> **About this exercise**: Reproduce every record exactly as given.

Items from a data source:
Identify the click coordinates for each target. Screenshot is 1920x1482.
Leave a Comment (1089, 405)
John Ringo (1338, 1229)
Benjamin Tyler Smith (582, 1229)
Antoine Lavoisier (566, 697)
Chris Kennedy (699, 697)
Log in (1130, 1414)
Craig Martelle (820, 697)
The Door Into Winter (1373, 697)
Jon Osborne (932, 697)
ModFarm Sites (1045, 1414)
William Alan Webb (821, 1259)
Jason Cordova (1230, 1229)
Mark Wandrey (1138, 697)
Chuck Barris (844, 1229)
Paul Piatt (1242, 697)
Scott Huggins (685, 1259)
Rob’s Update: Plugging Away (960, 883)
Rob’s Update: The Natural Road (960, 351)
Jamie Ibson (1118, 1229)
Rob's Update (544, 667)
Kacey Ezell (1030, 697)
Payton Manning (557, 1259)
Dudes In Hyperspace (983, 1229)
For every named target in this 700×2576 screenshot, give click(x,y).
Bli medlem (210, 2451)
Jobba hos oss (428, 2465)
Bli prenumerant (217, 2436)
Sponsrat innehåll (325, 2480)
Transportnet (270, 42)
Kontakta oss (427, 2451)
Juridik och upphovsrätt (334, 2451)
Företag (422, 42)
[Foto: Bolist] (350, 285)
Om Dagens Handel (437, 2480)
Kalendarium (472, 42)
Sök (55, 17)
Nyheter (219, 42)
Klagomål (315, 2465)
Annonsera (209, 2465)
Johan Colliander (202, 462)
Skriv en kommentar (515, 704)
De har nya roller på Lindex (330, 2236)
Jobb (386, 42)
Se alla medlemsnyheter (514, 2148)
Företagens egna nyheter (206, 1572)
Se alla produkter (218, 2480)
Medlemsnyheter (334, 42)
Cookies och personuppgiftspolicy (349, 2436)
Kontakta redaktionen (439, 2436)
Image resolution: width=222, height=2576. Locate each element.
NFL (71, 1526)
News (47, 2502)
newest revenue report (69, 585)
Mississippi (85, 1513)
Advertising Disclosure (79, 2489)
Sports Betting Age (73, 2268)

> **Answer below**:
Identify the click coordinates for each target. Screenshot is 1920x1482.
Leave a Comment (1089, 405)
John Ringo (1338, 1229)
Benjamin Tyler Smith (582, 1229)
Antoine Lavoisier (566, 697)
Chris Kennedy (699, 697)
Log in (1130, 1414)
Craig Martelle (820, 697)
The Door Into Winter (1373, 697)
Jon Osborne (932, 697)
ModFarm Sites (1045, 1414)
William Alan Webb (821, 1259)
Jason Cordova (1230, 1229)
Mark Wandrey (1138, 697)
Chuck Barris (844, 1229)
Paul Piatt (1242, 697)
Scott Huggins (685, 1259)
Rob’s Update: Plugging Away (960, 883)
Rob’s Update: The Natural Road (960, 351)
Jamie Ibson (1118, 1229)
Rob's Update (544, 667)
Kacey Ezell (1030, 697)
Payton Manning (557, 1259)
Dudes In Hyperspace (983, 1229)
For every named target in this 700×2576 screenshot, give click(x,y).
Bli medlem (210, 2451)
Jobba hos oss (428, 2465)
Bli prenumerant (217, 2436)
Sponsrat innehåll (325, 2480)
Transportnet (270, 42)
Kontakta oss (427, 2451)
Juridik och upphovsrätt (334, 2451)
Företag (422, 42)
[Foto: Bolist] (350, 285)
Om Dagens Handel (437, 2480)
Kalendarium (472, 42)
Sök (55, 17)
Nyheter (219, 42)
Klagomål (315, 2465)
Annonsera (209, 2465)
Johan Colliander (202, 462)
Skriv en kommentar (515, 704)
De har nya roller på Lindex (330, 2236)
Jobb (386, 42)
Se alla medlemsnyheter (514, 2148)
Företagens egna nyheter (206, 1572)
Se alla produkter (218, 2480)
Medlemsnyheter (334, 42)
Cookies och personuppgiftspolicy (349, 2436)
Kontakta redaktionen (439, 2436)
Image resolution: width=222, height=2576. Locate each element.
NFL (71, 1526)
News (47, 2502)
newest revenue report (69, 585)
Mississippi (85, 1513)
Advertising Disclosure (79, 2489)
Sports Betting Age (73, 2268)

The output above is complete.